> **TASK INSTRUCTIONS**
Rewrite every line of the data below as a numbered list, leaving out the blank lines.

•••

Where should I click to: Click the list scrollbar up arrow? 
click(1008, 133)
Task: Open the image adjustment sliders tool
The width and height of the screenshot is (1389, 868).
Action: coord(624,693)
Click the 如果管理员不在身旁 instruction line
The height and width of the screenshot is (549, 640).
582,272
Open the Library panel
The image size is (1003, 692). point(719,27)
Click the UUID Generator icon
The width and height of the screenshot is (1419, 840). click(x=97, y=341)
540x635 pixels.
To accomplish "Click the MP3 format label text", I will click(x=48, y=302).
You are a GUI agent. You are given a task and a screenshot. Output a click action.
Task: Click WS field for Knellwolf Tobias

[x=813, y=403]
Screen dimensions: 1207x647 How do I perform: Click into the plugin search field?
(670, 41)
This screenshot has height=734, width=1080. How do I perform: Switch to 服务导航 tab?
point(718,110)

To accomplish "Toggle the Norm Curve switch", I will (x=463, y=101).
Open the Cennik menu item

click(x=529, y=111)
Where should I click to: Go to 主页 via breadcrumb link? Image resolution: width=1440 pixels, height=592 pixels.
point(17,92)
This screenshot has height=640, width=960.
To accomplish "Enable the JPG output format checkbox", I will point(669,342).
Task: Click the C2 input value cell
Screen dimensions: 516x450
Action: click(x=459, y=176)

•••

> **THE OUTPUT**
1. Where should I click to: Click the list scrollbar up arrow? 
2. click(1008, 133)
3. Task: Open the image adjustment sliders tool
4. The width and height of the screenshot is (1389, 868).
5. Action: coord(624,693)
6. Click the 如果管理员不在身旁 instruction line
7. The height and width of the screenshot is (549, 640).
8. 582,272
9. Open the Library panel
10. The image size is (1003, 692). point(719,27)
11. Click the UUID Generator icon
12. The width and height of the screenshot is (1419, 840). click(x=97, y=341)
13. 540x635 pixels.
14. To accomplish "Click the MP3 format label text", I will click(x=48, y=302).
15. You are a GUI agent. You are given a task and a screenshot. Output a click action.
16. Task: Click WS field for Knellwolf Tobias
17. [x=813, y=403]
18. Screen dimensions: 1207x647 How do I perform: Click into the plugin search field?
19. (670, 41)
20. This screenshot has height=734, width=1080. How do I perform: Switch to 服务导航 tab?
21. point(718,110)
22. To accomplish "Toggle the Norm Curve switch", I will (x=463, y=101).
23. Open the Cennik menu item
24. click(x=529, y=111)
25. Where should I click to: Go to 主页 via breadcrumb link? Image resolution: width=1440 pixels, height=592 pixels.
26. point(17,92)
27. This screenshot has height=640, width=960.
28. To accomplish "Enable the JPG output format checkbox", I will point(669,342).
29. Task: Click the C2 input value cell
30. Screen dimensions: 516x450
31. Action: click(x=459, y=176)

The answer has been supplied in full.